Mais quelles qu'en soient les manifestations, ces évolutions , dont la concrétisation constituerait une rupture majeure , ne peuvent que rencontrer des freins puissants , qui tiennent non seulement à l'individualisme des consommateurs (que des revenus mal orientés, avec la crise, peut accroitre dans les mêmes proportions que la pression qu'ils subissent en tant que salariés), mais encore à la difficulté d'élaborer des indicateurs pertinents et retraçant l'intégralité de la chaîne des valeurs ajoutées, y compris hors du territoire national.

Plus fondamentalement, Jean Baudrillard 297 ( * ) a observé qu'à la différence du travail, « l'objet de consommation isole » : « l'exploitation par la dépossession (de la force de travail) , parce qu'elle touche un secteur collectif, celui du travail social, se révèle (à partir d'un certain seuil) solidarisante . La possession dirigée d'objets et de biens de consommation est, elle, individualisante, désolidarisante, déshistorisante . En tant que producteur, et par le fait même de la division du travail, le travailleur postule les autres : l'exploitation est celle de tous.

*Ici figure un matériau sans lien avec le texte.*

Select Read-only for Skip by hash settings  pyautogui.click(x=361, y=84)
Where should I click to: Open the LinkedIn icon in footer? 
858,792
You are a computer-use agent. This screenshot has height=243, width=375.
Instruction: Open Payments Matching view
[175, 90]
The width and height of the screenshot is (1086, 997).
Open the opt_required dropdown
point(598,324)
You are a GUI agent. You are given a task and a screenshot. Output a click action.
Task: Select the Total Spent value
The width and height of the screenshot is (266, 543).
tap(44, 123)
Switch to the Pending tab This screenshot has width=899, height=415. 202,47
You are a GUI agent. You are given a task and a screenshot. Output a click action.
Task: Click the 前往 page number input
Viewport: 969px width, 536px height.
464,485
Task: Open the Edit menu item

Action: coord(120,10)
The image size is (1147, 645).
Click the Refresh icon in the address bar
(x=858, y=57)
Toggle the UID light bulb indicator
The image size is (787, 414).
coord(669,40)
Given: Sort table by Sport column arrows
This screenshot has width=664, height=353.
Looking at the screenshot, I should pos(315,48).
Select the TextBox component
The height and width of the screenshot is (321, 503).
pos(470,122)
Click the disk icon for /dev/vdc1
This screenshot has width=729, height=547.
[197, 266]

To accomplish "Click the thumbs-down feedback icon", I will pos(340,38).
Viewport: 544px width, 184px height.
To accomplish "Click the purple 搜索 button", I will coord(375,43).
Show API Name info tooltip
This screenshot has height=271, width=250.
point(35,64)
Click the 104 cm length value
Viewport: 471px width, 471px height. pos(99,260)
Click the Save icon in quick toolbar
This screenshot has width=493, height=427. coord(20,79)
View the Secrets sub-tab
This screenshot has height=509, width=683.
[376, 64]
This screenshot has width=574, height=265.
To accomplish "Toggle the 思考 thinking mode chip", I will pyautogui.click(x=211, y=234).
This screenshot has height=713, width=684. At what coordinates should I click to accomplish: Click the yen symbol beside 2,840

En tant que consommateur, l'homme redevient solitaire, ou cellulaire, tout au plus grégaire ».

Si la tendance à une désorganisation des collectifs de travail préjudiciable à la représentation collective devait se poursuivre, la question de l'organisation des consommateurs au profit des salariés pourrait, à l'avenir, se poser de façon plus pressante - en tout cas beaucoup plus pressante que dans le contexte de cette citation - car elle constituerait rien moins que l'ultime palliatif à une défense non violente et bien comprise de leurs intérêts.


* 295 Dont, cependant, l'objectif est peut-être autant, sinon davantage, de signifier aux clients l'importance accordée à leur satisfaction, que de mesurer celle-ci pour en tirer les conséquences.

* 296 Qui ne trouvent aucun répit, à cet égard, au contact des services publics.

* 297 « La société de consommation », 1970.